[[ Supplied material, beginning ]]
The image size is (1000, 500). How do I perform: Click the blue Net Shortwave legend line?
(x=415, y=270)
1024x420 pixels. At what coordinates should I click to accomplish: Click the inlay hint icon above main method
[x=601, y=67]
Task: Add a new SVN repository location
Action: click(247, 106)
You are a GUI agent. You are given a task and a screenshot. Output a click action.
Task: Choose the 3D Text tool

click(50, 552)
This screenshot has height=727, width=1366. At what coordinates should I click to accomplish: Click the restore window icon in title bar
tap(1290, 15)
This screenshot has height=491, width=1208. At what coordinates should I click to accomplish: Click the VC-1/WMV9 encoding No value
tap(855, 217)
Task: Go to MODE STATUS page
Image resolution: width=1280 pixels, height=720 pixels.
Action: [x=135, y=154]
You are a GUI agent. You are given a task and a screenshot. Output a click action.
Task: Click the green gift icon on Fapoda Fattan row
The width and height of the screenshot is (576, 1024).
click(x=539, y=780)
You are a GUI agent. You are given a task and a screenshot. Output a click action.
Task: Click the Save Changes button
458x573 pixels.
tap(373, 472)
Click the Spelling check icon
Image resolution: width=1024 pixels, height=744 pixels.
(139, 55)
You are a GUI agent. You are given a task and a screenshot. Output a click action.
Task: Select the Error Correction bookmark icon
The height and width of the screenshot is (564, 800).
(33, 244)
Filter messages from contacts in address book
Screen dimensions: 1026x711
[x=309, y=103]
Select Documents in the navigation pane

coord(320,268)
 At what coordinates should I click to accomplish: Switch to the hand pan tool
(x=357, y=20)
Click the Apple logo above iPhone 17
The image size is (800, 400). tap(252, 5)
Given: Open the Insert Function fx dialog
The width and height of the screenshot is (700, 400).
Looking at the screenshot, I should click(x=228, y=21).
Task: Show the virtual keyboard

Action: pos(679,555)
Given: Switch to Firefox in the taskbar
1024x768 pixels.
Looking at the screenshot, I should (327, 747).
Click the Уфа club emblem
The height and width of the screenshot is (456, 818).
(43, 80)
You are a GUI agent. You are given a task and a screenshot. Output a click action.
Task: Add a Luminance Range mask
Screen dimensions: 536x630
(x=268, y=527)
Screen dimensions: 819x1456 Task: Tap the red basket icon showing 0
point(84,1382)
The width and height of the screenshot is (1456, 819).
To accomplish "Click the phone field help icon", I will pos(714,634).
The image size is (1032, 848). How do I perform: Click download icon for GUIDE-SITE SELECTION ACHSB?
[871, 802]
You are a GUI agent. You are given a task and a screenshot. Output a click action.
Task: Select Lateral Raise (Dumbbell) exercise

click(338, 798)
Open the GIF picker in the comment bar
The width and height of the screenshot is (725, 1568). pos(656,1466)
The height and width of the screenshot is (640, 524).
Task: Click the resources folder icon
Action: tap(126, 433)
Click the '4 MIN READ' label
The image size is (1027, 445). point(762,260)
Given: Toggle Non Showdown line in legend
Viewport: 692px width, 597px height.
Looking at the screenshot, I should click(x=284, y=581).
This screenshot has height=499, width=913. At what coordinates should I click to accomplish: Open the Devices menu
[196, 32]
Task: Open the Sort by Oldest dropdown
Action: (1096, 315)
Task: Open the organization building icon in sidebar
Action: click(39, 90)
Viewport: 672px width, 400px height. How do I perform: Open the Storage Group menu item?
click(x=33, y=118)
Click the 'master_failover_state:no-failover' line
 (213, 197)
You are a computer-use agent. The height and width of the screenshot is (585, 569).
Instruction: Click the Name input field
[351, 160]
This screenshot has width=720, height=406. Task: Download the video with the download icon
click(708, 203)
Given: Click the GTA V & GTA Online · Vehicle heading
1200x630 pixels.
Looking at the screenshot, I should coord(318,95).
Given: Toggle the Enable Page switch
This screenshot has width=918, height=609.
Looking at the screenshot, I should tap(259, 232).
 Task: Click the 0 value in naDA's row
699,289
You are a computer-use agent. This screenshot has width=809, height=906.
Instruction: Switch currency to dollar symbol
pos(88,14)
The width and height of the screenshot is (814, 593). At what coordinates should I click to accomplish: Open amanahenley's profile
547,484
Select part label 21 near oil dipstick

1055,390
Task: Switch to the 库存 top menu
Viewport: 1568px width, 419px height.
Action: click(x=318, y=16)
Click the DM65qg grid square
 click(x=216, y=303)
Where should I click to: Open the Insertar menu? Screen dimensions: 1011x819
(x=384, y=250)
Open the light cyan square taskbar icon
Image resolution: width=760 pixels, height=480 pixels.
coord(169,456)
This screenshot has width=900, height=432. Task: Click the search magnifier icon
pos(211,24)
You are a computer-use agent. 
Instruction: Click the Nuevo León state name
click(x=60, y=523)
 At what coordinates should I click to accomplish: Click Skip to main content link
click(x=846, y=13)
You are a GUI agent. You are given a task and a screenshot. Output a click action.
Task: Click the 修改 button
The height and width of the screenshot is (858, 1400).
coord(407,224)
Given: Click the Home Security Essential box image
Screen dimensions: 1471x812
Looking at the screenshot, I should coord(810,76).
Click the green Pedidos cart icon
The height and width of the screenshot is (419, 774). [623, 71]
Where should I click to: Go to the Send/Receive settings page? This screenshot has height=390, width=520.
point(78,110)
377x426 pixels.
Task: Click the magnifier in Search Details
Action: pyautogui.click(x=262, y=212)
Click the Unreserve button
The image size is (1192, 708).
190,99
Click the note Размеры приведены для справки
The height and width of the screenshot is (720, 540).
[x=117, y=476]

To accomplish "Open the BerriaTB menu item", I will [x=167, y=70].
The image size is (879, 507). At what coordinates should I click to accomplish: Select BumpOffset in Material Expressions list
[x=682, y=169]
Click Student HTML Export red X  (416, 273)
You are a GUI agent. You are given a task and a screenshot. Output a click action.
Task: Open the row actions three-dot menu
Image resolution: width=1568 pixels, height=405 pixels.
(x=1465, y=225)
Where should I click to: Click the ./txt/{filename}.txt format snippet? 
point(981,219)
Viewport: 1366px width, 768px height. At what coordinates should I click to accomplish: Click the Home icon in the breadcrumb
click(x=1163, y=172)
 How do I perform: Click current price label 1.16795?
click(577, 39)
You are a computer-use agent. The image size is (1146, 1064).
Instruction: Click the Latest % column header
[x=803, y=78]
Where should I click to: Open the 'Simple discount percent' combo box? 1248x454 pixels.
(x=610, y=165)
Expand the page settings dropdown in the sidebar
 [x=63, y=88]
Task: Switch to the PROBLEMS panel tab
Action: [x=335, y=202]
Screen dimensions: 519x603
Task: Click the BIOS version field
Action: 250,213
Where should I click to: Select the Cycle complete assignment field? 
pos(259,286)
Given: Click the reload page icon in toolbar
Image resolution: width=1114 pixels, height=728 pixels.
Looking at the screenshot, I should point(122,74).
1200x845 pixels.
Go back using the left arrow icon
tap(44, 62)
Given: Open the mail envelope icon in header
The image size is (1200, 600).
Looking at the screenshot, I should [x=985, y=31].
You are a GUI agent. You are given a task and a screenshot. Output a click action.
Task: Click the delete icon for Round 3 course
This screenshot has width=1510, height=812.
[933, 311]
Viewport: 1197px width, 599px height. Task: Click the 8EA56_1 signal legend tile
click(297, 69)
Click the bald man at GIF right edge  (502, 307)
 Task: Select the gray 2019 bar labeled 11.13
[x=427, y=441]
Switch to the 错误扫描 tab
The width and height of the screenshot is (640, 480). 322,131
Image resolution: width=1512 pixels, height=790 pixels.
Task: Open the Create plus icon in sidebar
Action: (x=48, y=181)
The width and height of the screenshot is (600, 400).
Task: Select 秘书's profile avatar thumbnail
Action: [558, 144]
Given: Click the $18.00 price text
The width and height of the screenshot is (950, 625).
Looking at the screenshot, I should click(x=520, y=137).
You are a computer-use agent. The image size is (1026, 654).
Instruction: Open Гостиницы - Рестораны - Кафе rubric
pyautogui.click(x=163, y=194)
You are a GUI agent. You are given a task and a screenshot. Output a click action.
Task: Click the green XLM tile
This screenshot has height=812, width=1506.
[[ Supplied material, end ]]
**Work task**.
Return precisely the lines of the records, starting with the line that holds "Viewport: 1197px width, 599px" and ending with the last one.

**Exercise answer**.
Viewport: 1197px width, 599px height. Task: Click the 8EA56_1 signal legend tile
click(297, 69)
Click the bald man at GIF right edge  (502, 307)
 Task: Select the gray 2019 bar labeled 11.13
[x=427, y=441]
Switch to the 错误扫描 tab
The width and height of the screenshot is (640, 480). 322,131
Image resolution: width=1512 pixels, height=790 pixels.
Task: Open the Create plus icon in sidebar
Action: (x=48, y=181)
The width and height of the screenshot is (600, 400).
Task: Select 秘书's profile avatar thumbnail
Action: [558, 144]
Given: Click the $18.00 price text
The width and height of the screenshot is (950, 625).
Looking at the screenshot, I should click(x=520, y=137).
You are a computer-use agent. The image size is (1026, 654).
Instruction: Open Гостиницы - Рестораны - Кафе rubric
pyautogui.click(x=163, y=194)
You are a GUI agent. You are given a task and a screenshot. Output a click action.
Task: Click the green XLM tile
This screenshot has height=812, width=1506.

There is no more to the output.